Many hours where spend getting different games to work, or rather trying to get them to work at all, most of them had failed, steam, lutris, default wine, no matter what has been used)

As an example:

Anno 1404 history edition (best anno, fite me), i bought it on steam, tried launching it, didnt work, tried several proton versions, didnt work, lutris, didnt work, i downloaded a crack to see, didnt work either, using a different file format, nothing.

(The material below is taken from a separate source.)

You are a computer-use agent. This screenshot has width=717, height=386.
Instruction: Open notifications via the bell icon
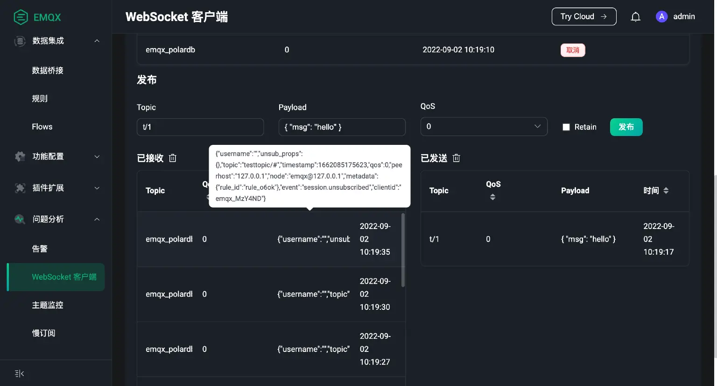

Sometimes i was able to make it work, once and than never again, solus was the only one where anno 1404 worked out of the box, i managed to make it work in endeavouros once by installing two packages i could never find again. (most recently, i bought space marine 2, didnt work and keeps crashing no matter what i do9

But this was the best case scenario, games really work.

Is it just my hardware?

Am i using linux just wrongly for years?

Is it my fault?

Am i missing something?

My specs:

prebuilt desktop: Acer Nitro N50-620

memory 64KiB BIOS

memory 32GiB System Memory

memory 16GiB DIMM DDR4 Synchronous 26

memory 8GiB DIMM DDR4 Synchronous 320

memory 8GiB DIMM DDR4 Synchronous 320

processor 11th Gen Intel® Core™ i5-

bridge Intel Corporation

display TU116 [GeForce GTX 1660 SUPER]

storage Micron_2210_MTFDHBA1T0QFD

bus Tiger Lake-H USB 3.2 Gen 2x1 x

network Tiger Lake PCH CNVi WiFi

bus Tiger Lake-H Serial IO I2C Con

  • LunchMoneyThief@links.hackliberty.org
    link
    fedilink
    English
    arrow-up
    0
    arrow-down
    1
    ·
    2 months ago

    Using workarounds to attempt to get foreign software running on an operating system for which is was never built is always going to be fraught with problems.

    If the game isn’t distributed compiled for your platform, then you are a second class citizen and no amount of API wrappers, translation layers, VMs or whatever will ever address the core issue.

    Running a game in Proton (Wine) is not playing on Linux. It is your linux environment contorting itself and doing miraculous back flips in the hope of convincingly coaxing the Windows binary game into thinking that it is running on an actual Windows host.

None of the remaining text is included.